The study looked at safety, not effectiveness. But Topalian noticed something intriguing. One patient with lung cancer treated at a collaborating medical center had a partial regression of her tumor.
"It was very temporary; it was not enough to call it a response," Topalian said. "But it was a signal; it was there."
That was surprising because researchers had assumed the cancers most vulnerable to an immune system attack were melanoma and kidney cancer. Lung cancer was supposed to be out of the question.
"Julie and I got on the phone with Medarex and said, 'You have to include lung cancer in your next clinical trial,'" Topalian said, referring to her colleague Dr. Julie Brahmer.
That led to studies of two Bristol-Myers drugs: one that blocks PD-1 and another that blocks PD-L1. The studies included a 503 patients with a variety of advanced cancers who had exhausted other options.
The findings, presented in October last year at a meeting of the American Society of Clinical Oncology, were striking. A significant proportion of patients responded, including 18 percent of 76 lung cancer patients who got the PD-1 drug and 10 percent of 49 who got PD-L1 drug. Pardoll, who is married to Topalian, said that when she and her colleagues presented the data, "it was almost like a hush fell over the room: 'Can this really be?'"
EMBLEMS OF HOPE
As researchers continue to study the new drugs and ask if they can improve their results by combining them with other therapies, they are heartened by some of the rare patients whose cancers were halted by the drugs. They caution that these patients are unusual; critical studies to reveal the drugs' effects on populations of cancer patients are still under way.
"What you really want to know," said Dr. Roger M. Perlmutter, the president of Merck Research Laboratories, "is, are people living longer?" For that, "you just have to wait," he continued, adding, "What I don't want to do is give people false hope."
But some patients, like two treated at Hopkins, have become emblems of hope.
In 2007, Dennis M. Sisolak, who is 72 and a retired engineer from Bel Air, Md., learned he had kidney cancer. The tumor was huge, and the cancer had spread. After he tried two new drugs to no avail, his doctor, Dr. Charles G. Drake, a kidney cancer specialist at Johns Hopkins, enrolled him in an early phase clinical trial of a PD-1 inhibitor. His cancer disappeared on scans and has not returned, even though he has had no treatment for a year.

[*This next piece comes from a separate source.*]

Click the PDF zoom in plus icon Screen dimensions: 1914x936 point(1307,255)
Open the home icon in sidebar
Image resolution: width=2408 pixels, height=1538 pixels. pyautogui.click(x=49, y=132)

"I have a lot of people praying for me," Sisolak said.
Drake said three of his patients had similar responses, including one who was treated five years ago in the first study. All, with advanced disease, would have been dead by now, he said, adding, "I have never seen anything like this, personally."

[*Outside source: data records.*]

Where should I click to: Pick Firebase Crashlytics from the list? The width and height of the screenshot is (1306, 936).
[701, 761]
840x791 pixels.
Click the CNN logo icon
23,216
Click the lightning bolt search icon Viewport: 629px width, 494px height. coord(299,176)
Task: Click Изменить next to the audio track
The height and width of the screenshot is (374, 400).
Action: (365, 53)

David Gobin, 63, a retired Baltimore police officer, has a similar story. He learned he had lung cancer in 2008. He had surgery to remove the two lower lobes of his right lung, then radiation and chemotherapy.
The treatment was grueling: he lost 70 pounds. Two years later, the cancer was back, and it had spread to the wall of his chest. He had more surgery, more chemotherapy, more radiation.
In 2010, Gobin entered a clinical trial of an experimental drug that interferes with cell growth, but had no success.
Then his doctor at Johns Hopkins suggested a Phase 1 trial of an anti-PD-1 drug.
"Sure, I'll do it," Gobin recalled saying. "What do I have to lose?"
His tumors shrank significantly and have not grown, even though he stopped taking the drug eight months ago.
"Every day I have my feet on the grass is a good day," Gobin said. "I was in the right place at the right time. I will always have cancer, but you know what, I can live with it.
"The Lord wanted me to be alive, and I am alive."